When Europe approved a 2-year precautionary ban on neonicotinoid use for flowering crops, bee advocates cheered. With evidence mounting that neonicotinoid exposure is linked to unusually high numbers of bee deaths, the hope was that a two year ban could allow bee numbers to recover, and buy time for more research regarding whether permanent regulation is necessary.
Whether that will happen remains to be seen. As The Guardian reports, backed by the UK government's Advisory Committee on Pesticides (ACP), agrochemical giant Syngenta is applying on behalf of British farmers for an emergency exemption for limited use of neonicotinoids:
Syngenta argues that seed treatments with neonicotinoids are needed to protect rape sown by mid-August from aphid damage and crops in areas where flea beetle pressure is historically high. It says there are no available alternatives. The exemption would allow up to 186,000 hectares of oilseed rape – 30% of the total crop area – to be planted with seeds treated with the insecticide. Bayer, another major neonicotinoid manufacturer, is not applying for an exemption.
As is so often the case with matters of science, the Guardian quotes researchers who back Syngenta's claims that no viable alternatives currently exist, and others who suggest that this is nonsense, and simply a way to undermine a ban that the government, Syngenta and farmers' unions so bitterly opposed anyway.
In an online discussion about the issue also hosted by The Guardian, Karl Mathieson explored whether farmers really do have no alternative to neonicotinoids readily available to them. Head over to The Guardian for a full rundown of the discussion, but here are a few pertinent points:
Julian Little, a spokesperson for Bayer (which is not applying for an exemption), claims that the ban will lead to increased uses of pyrethroid sprays instead.
Lin Field, President of the Royal Entomological Society, says that neonicotinoids are currently necessary for treating aphids and flea beetles, but then goes on to admit that her claims are influenced heavily by data that is in the hands of the companies that make these chemicals—data which they are often unwilling to share.
Professor Dave Goulson of the University of Sussex argues that the neonic ban is far from "knee jerk", that years of studies have shown they pose an unacceptable risk, and then makes the case that there is grossly inadequate funding for biological or cultural controls because "you cannot patent a crop rotation system".
It's this last point, I suspect, that's most pertinent. Whether or not a farming system based on large, chemically dependent monocultures will suffer losses when those chemicals are removed feels a little like suggesting a junky should keep using because withdrawal is really unpleasant.

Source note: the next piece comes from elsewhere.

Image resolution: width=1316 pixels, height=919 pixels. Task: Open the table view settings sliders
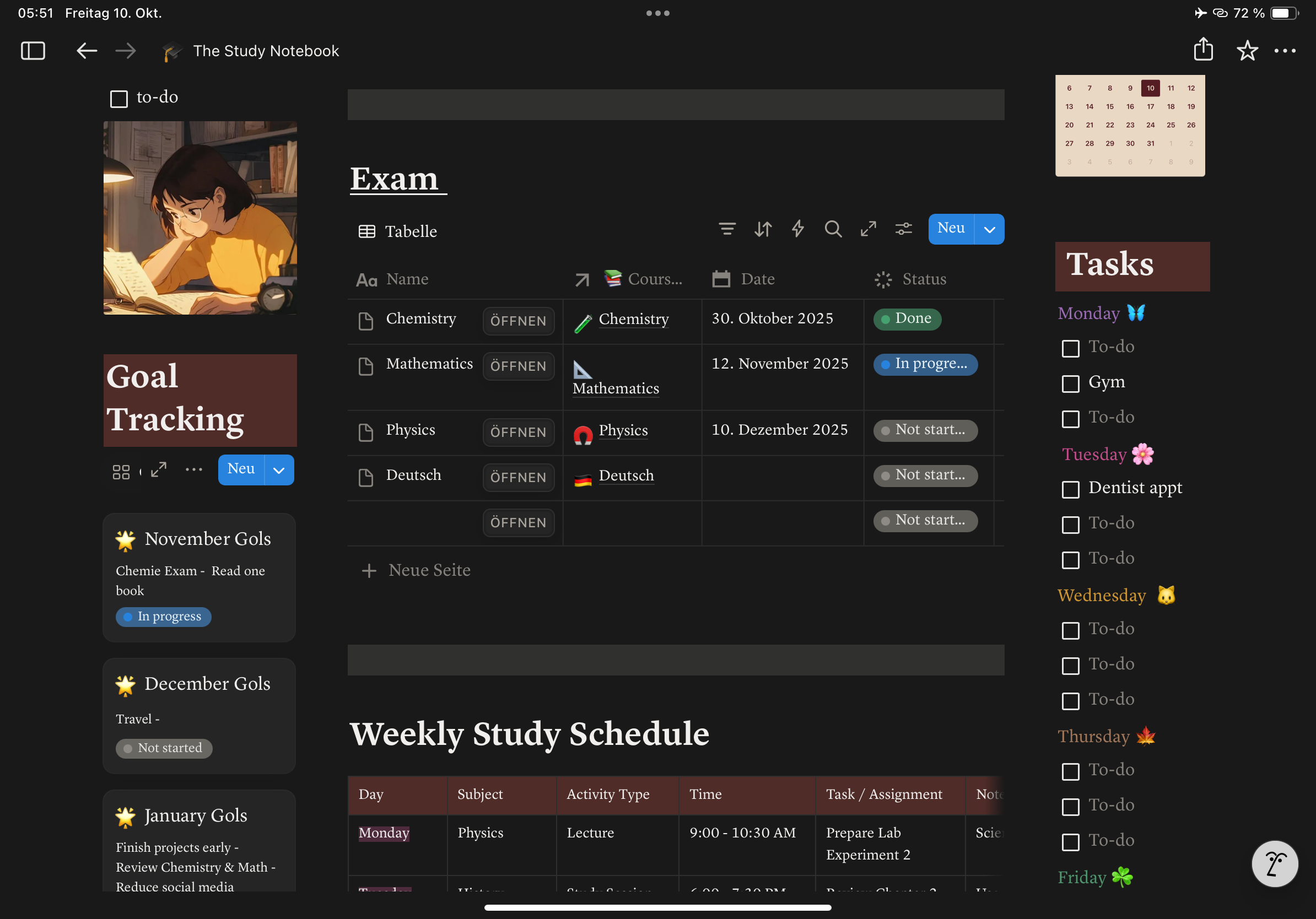(x=903, y=229)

We already know that we don't have enough bees to pollinate our crops. We've seen plenty of evidence that small-scale agroecological operations can outperform chemically-dependent big farms. And even the conventional farming industry is showing increased interest in feeding the soil and focusing on the overall health of the system, rather than just looking for a chemical quick fix.
The biggest lesson from all this is that we need truly resilient agriculture.
If farmers can't survive a temporary ban on one chemical, they need to rethink their system. If there's one thing we know from history: shit happens. That shit might take the form of economic collapse, or wars, or civil unrest, or natural disasters, or resource depletion, or climate change, or pesticide resistance. What would these farmers do if these chemicals became unavailable or ineffective?
Never put your eggs in one basket. And grow some other food in case your eggs go bad.